§ SUPPLIED DATA
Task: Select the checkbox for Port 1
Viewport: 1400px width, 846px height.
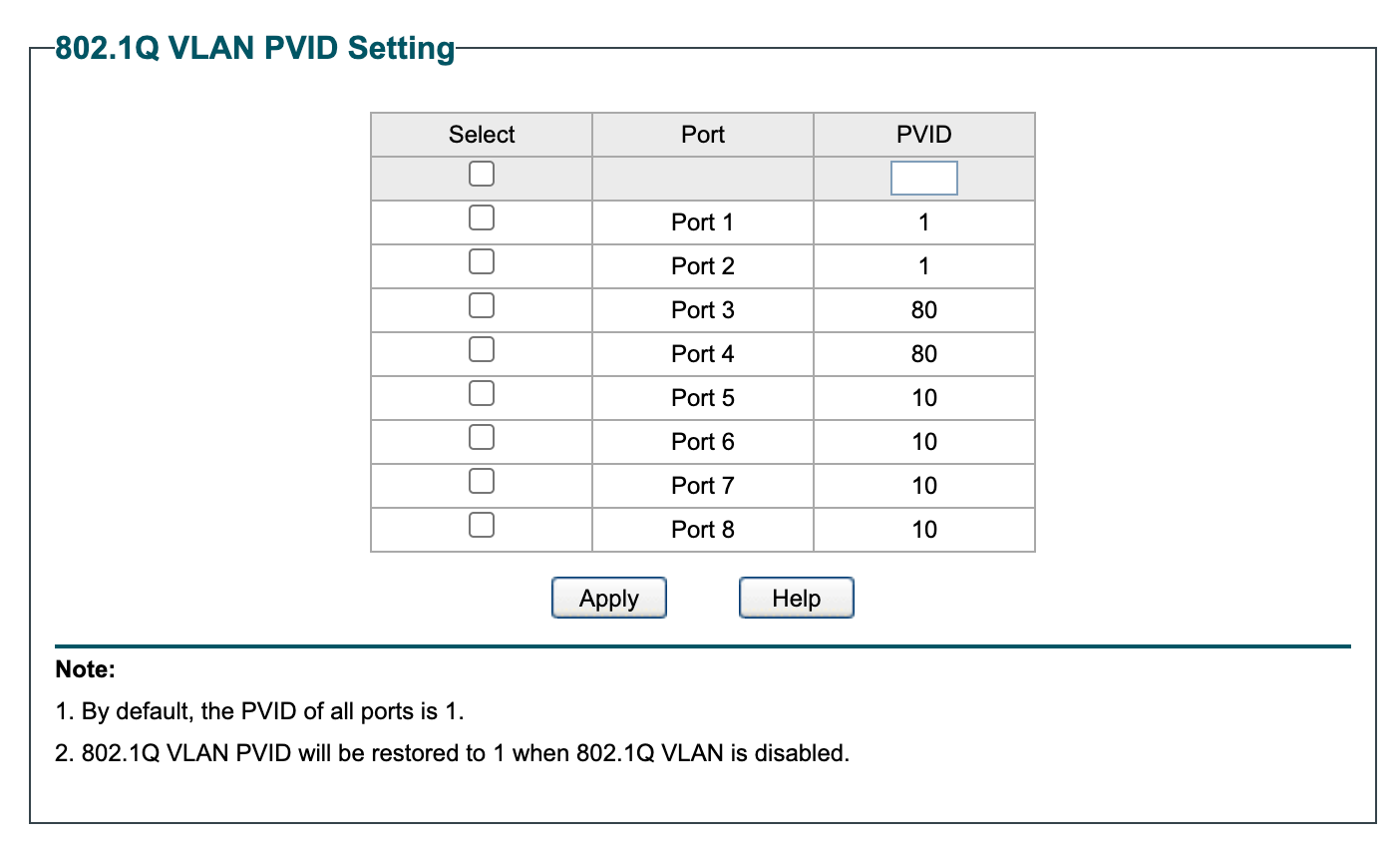Action: [482, 217]

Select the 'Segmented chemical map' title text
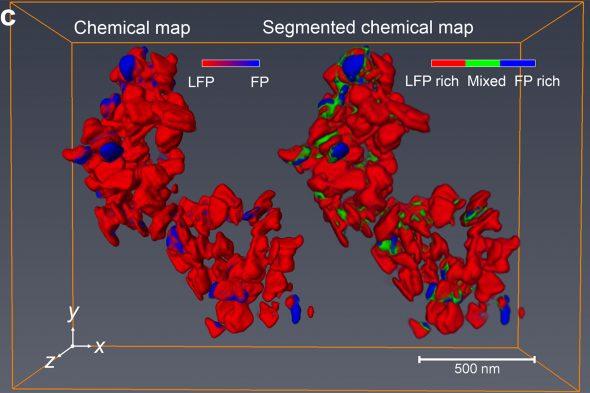368,28
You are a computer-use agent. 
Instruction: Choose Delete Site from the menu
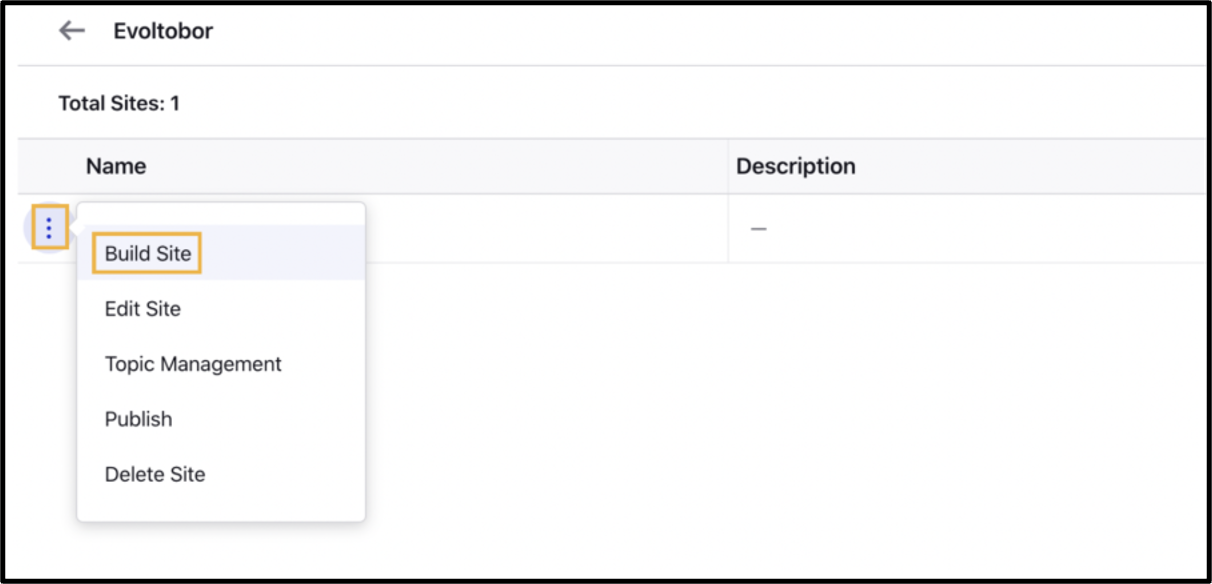[x=155, y=474]
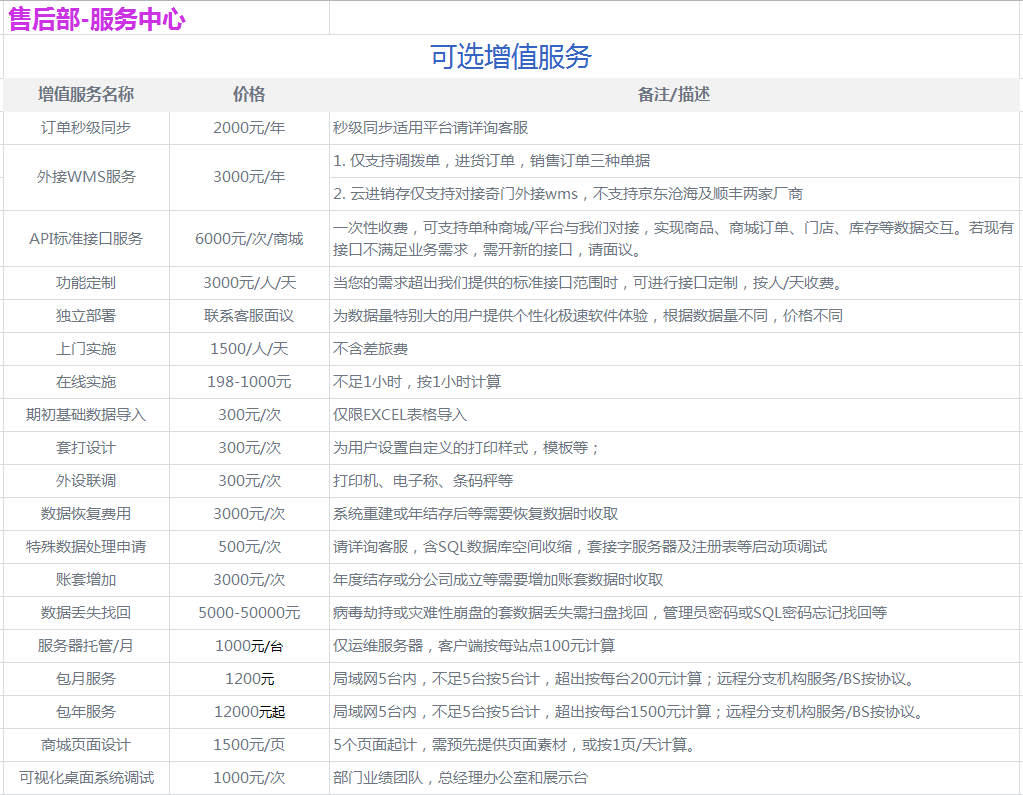The height and width of the screenshot is (795, 1023).
Task: Select the 可视化桌面系统调试 cell
Action: [86, 778]
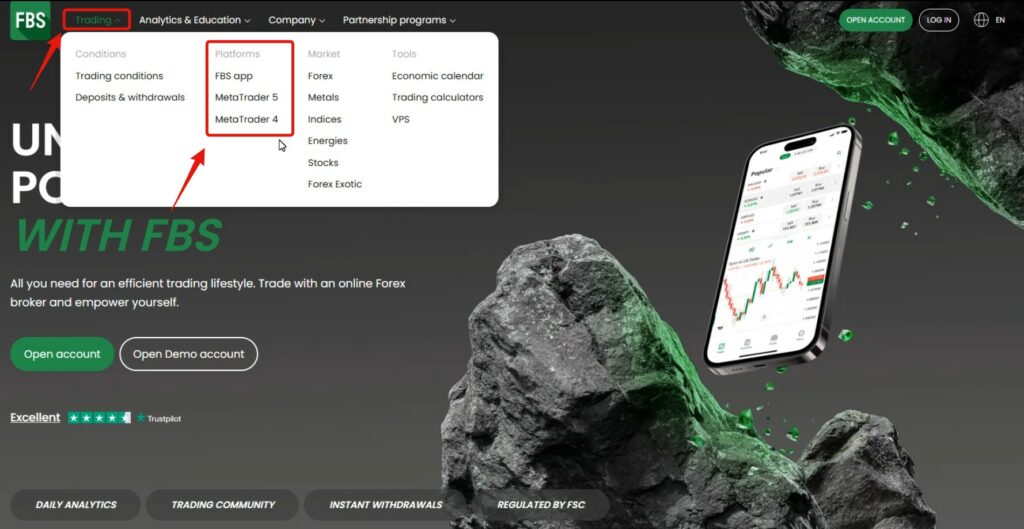1024x529 pixels.
Task: Select Forex market entry
Action: [320, 76]
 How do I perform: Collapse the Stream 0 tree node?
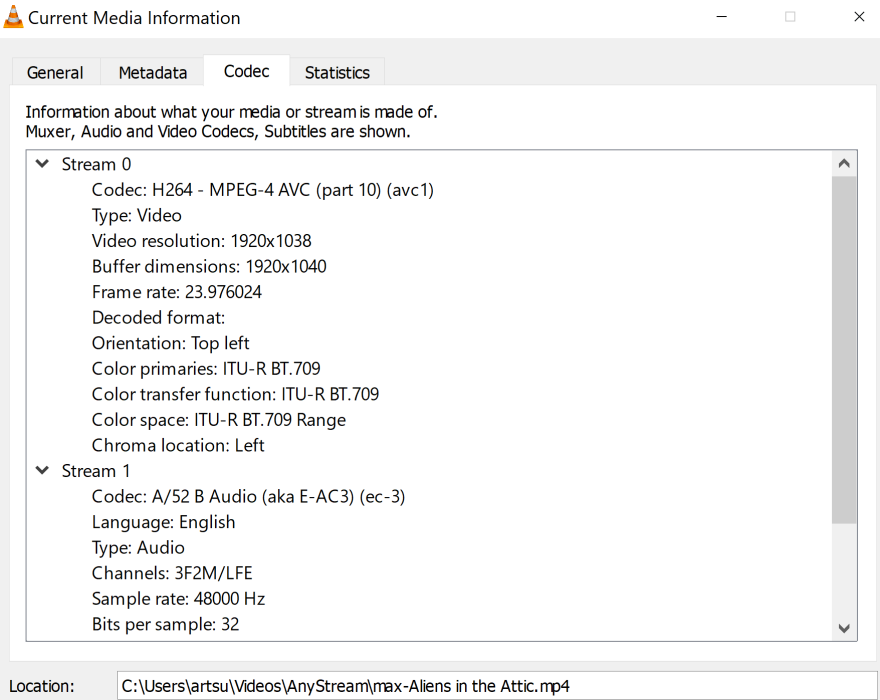click(x=42, y=164)
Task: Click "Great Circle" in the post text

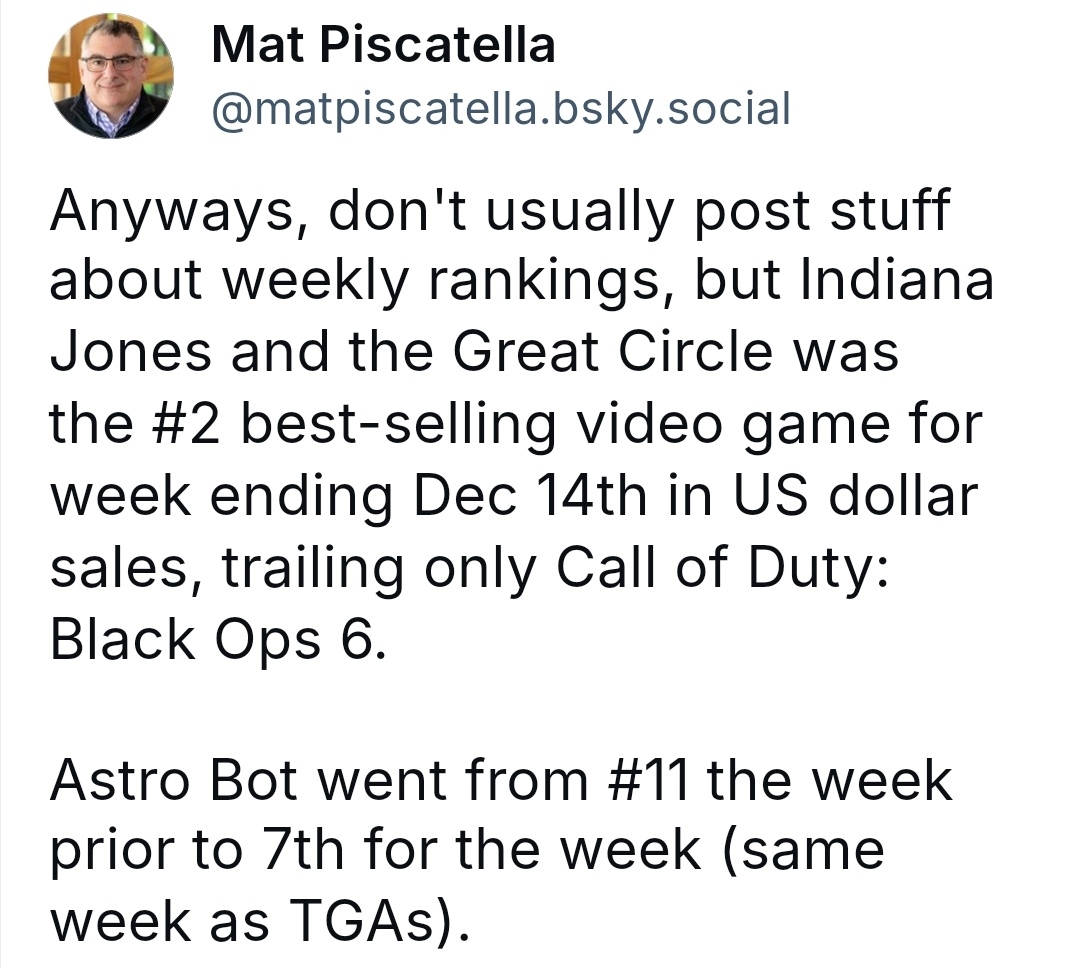Action: click(612, 354)
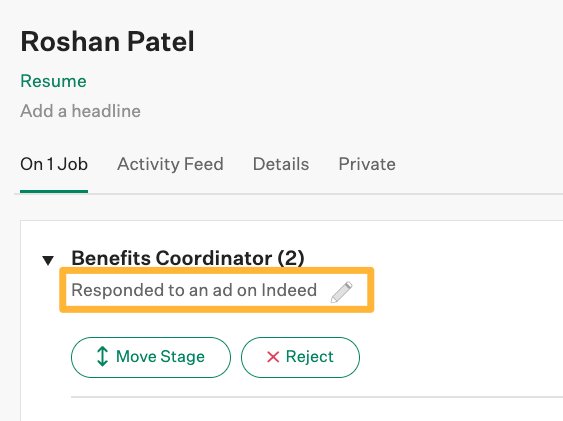Click Responded to an ad on Indeed text

click(194, 290)
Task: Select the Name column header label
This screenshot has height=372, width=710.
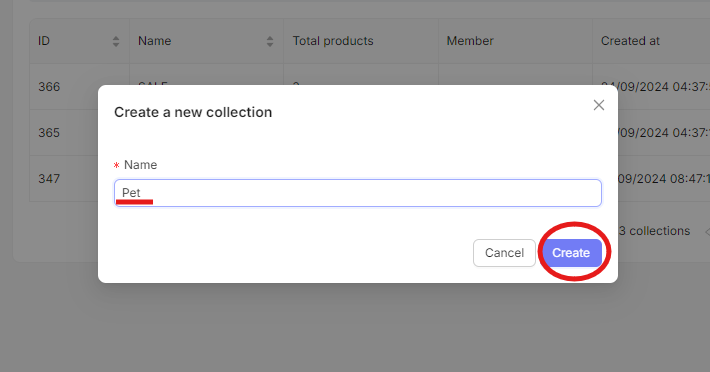Action: pos(154,41)
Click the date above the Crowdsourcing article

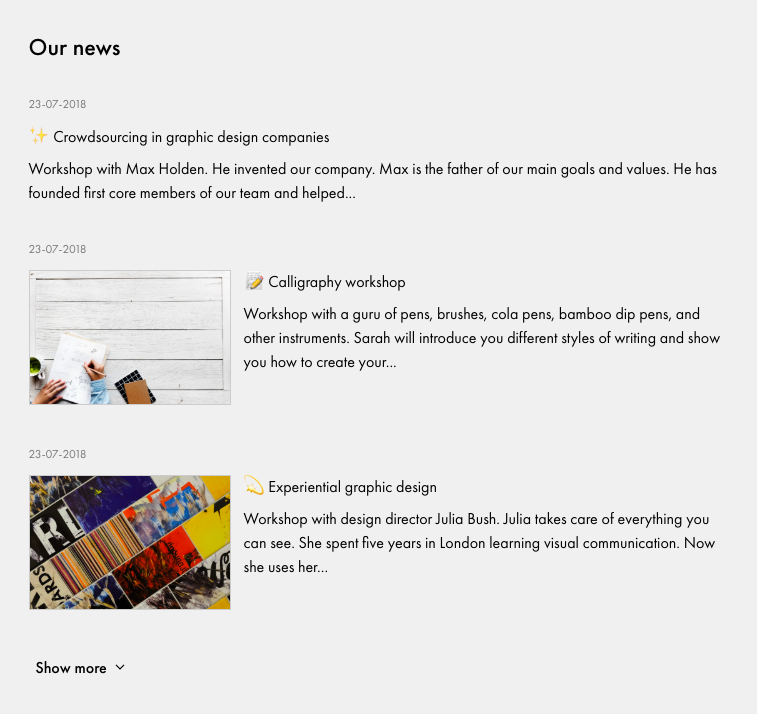(57, 104)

§ REQUIREMENT
Restate the material word for word; no picture should appear in the copy.

§ EXPECTED ANSWER
Task: Select the checkbox for Port 1
Viewport: 1400px width, 846px height.
Action: [482, 217]

Select the 'Segmented chemical map' title text
368,28
You are a computer-use agent. 
Instruction: Choose Delete Site from the menu
[x=155, y=474]
The height and width of the screenshot is (795, 1023).
Task: Select the 可视化桌面系统调试 cell
Action: [86, 778]
1024x529 pixels.
Task: Select Forex market entry
Action: [320, 76]
 How do I perform: Collapse the Stream 0 tree node?
click(x=42, y=164)
Task: Click "Great Circle" in the post text

Action: click(612, 354)
Click Responded to an ad on Indeed text

click(194, 290)
Task: Select the Name column header label
This screenshot has height=372, width=710.
Action: pos(154,41)
Click the date above the Crowdsourcing article

(57, 104)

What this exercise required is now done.